= Wrestling in Kollam =

The history of wrestling in Kollam (historically known as Gatta Gusthi) represents a rich cultural tradition of the region, flourishing throughout the mid-20th century. The district served as a major hub for traditional wrestling, nurturing renowned local wrestlers (Phalawans) and hosting national-level tournaments as well as exhibitions featuring legendary international figures. There were three permanent Godas (wrestling rings) in Kollam those years. The gate collection for Polachira Ramachandran’s fight with Shamsudeen Shahudeen from Gwalior was an astonishing figure of Rs one lakh at that time. There were many incidents of gallery collapse because of heavy rush of the crowd.

==History and Venues==
During the 1940s and 1950s, wrestling matches in Kollam were held across multiple designated arenas (Godas) and temporary grounds like Majlis Ground (located opposite the YMCA, Kollam), Shahal Tin Shed (Takarakkotta) on Curzon Road, Relief Ground (site of major exhibition bouts in the 1940s), Vandipetta (located at the site of the former Zenith Theatre, organized by Janab M. K. Sayed Muhammad and Coach Kayikkara) etc. There was some regional Hubs also - Mulankadakam, Lal Bahadur Shastri Stadium, Vadi, Tangasseri, Karamukku, and Paravur.

In 1967, Kollam hosted the National Wrestling Championship. Traditional training centers included Kesavan Asan Kalari at Karamukku (near Tangasseri) and Punnathala Kalari in Kollam.

A surviving commercial landmark of this era is the Fayalwan Hotel in Chamakkada. Founded by wrestler Muhammad Kunju, the establishment originally operated as an eatery providing high-protein meals—including mutton soup, mutton dishes, appams, and biryani—to local and visiting wrestlers. The local wrestling culture inspired regional literature.
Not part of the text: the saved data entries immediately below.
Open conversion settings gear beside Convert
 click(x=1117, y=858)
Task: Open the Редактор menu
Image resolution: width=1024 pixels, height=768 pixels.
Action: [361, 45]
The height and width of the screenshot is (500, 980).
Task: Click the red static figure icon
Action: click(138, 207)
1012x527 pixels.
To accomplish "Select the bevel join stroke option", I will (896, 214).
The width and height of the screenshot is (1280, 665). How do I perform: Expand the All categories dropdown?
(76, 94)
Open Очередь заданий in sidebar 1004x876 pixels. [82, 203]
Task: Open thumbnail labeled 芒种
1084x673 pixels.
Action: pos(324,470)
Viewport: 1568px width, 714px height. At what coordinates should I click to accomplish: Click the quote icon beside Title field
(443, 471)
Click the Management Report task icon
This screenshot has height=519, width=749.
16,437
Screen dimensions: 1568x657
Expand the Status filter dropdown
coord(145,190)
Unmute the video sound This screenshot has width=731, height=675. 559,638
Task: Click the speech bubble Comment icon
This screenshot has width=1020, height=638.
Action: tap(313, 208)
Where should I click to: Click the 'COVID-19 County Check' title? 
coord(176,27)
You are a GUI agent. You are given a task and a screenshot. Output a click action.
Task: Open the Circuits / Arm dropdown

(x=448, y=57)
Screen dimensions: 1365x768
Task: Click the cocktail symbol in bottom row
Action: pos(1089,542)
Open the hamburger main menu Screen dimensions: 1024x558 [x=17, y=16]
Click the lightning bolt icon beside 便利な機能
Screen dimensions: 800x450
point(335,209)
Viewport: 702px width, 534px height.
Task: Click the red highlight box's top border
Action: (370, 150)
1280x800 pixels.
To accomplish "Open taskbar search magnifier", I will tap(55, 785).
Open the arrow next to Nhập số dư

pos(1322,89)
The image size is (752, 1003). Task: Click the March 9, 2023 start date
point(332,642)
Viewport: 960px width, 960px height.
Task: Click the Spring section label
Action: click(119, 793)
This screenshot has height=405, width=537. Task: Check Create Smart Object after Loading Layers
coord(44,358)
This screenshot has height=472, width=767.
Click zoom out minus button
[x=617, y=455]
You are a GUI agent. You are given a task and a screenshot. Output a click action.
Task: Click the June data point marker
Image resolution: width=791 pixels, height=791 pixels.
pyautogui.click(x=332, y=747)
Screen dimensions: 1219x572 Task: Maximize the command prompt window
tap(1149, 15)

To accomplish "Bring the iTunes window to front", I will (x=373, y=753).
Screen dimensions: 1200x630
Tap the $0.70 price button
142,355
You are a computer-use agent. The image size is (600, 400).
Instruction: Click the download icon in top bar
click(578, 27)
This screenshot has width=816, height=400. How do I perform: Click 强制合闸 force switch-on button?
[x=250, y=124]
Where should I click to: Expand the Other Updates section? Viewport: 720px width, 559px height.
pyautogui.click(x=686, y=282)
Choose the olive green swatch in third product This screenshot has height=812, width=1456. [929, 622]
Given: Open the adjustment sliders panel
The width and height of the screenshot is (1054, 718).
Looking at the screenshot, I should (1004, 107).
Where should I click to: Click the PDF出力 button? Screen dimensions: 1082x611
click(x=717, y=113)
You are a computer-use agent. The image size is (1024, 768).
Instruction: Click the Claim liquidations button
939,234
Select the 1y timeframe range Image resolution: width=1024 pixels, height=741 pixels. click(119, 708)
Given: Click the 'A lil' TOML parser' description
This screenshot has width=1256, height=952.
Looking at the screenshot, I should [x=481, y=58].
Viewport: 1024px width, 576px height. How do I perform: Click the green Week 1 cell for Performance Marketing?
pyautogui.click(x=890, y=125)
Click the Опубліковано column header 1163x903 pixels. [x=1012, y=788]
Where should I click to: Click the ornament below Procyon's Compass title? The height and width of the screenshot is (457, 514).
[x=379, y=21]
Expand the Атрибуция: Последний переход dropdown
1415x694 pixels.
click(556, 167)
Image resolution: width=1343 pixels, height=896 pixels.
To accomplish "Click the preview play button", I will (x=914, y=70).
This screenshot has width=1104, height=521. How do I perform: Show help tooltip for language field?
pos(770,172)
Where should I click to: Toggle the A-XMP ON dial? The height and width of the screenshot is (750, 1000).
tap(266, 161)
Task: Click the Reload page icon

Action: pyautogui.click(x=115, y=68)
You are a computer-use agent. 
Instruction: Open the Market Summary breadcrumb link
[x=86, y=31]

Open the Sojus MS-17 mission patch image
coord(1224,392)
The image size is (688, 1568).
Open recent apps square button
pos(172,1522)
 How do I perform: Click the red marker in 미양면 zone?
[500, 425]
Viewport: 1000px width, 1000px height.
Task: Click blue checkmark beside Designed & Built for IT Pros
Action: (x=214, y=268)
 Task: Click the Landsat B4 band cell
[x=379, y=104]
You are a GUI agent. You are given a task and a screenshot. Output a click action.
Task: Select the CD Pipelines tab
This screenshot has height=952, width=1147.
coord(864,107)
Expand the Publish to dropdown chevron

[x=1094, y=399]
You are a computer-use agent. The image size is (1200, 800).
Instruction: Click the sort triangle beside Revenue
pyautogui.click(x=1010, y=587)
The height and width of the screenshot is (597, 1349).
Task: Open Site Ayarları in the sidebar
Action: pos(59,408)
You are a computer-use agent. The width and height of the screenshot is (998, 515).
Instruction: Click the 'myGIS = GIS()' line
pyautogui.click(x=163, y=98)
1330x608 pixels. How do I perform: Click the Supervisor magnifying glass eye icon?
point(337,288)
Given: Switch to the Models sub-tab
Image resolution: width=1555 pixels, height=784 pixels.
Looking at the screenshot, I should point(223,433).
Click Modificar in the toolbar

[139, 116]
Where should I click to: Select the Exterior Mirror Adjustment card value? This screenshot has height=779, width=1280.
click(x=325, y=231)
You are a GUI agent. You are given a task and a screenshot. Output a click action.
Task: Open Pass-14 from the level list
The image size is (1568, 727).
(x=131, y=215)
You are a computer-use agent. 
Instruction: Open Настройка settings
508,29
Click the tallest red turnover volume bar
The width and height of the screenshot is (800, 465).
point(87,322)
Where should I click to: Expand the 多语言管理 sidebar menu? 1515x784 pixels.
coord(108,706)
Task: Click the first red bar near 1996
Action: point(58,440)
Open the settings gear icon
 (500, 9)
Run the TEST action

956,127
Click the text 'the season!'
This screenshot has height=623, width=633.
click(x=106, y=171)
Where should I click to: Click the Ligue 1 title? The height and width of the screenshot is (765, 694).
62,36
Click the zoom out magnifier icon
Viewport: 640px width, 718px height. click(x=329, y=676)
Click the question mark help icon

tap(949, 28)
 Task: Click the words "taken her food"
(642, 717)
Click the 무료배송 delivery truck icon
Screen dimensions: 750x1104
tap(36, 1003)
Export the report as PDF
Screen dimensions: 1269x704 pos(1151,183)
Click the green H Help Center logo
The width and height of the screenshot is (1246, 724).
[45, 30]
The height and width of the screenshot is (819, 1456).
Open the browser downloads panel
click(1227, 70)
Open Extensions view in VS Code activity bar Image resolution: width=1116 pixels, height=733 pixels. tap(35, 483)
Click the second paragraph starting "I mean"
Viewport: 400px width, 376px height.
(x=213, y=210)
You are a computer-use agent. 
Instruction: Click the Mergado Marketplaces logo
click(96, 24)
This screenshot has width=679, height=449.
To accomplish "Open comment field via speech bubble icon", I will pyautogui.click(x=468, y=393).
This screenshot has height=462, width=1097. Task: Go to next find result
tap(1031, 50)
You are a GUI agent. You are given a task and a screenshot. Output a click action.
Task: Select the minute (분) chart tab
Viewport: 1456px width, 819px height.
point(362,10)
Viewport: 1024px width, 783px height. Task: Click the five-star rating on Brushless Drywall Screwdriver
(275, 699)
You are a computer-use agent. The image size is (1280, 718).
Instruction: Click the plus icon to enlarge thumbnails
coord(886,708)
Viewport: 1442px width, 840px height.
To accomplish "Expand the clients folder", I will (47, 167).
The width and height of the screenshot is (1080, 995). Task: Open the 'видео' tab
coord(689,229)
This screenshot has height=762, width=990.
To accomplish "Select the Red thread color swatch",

Novelist Nooranad Haneef, while serving as a teacher at Mulankadakam School, authored the sports-themed novel Goda.

==Prominent Local Wrestlers==
The region produced several prominent wrestlers (Fayalwans)
- Electric Maatheenkunju: A disciple of Valladan, he earned the moniker "Electric" due to his aggressive technique, frequently pinning opponents immediately after the initial ceremonial handshake.
- Kollam Rasheed: A wrestler who transitioned into cinema, appearing in wrestling-themed Malayalam films such as Mutharamkunnu P.O. and Oridathoru Phayalwan.
- Kerala Gama Polachira Ramachandran: A top-tier wrestler who competed against international opponents, including Himambux in the final major bout held in Kollam.
Additional Notable Figures includes Manakkad Narayana Pillai, Kattachira Pappudas, Aslam Basheer, Nickel Jamal, Wadi Sukumaran, Prakkulam Koyakutty, Veluthakunju, Shanmughadas, Mundan Velayudhan, and Panayara Muhammad Kunju (former Panchayat President of Karunagappally).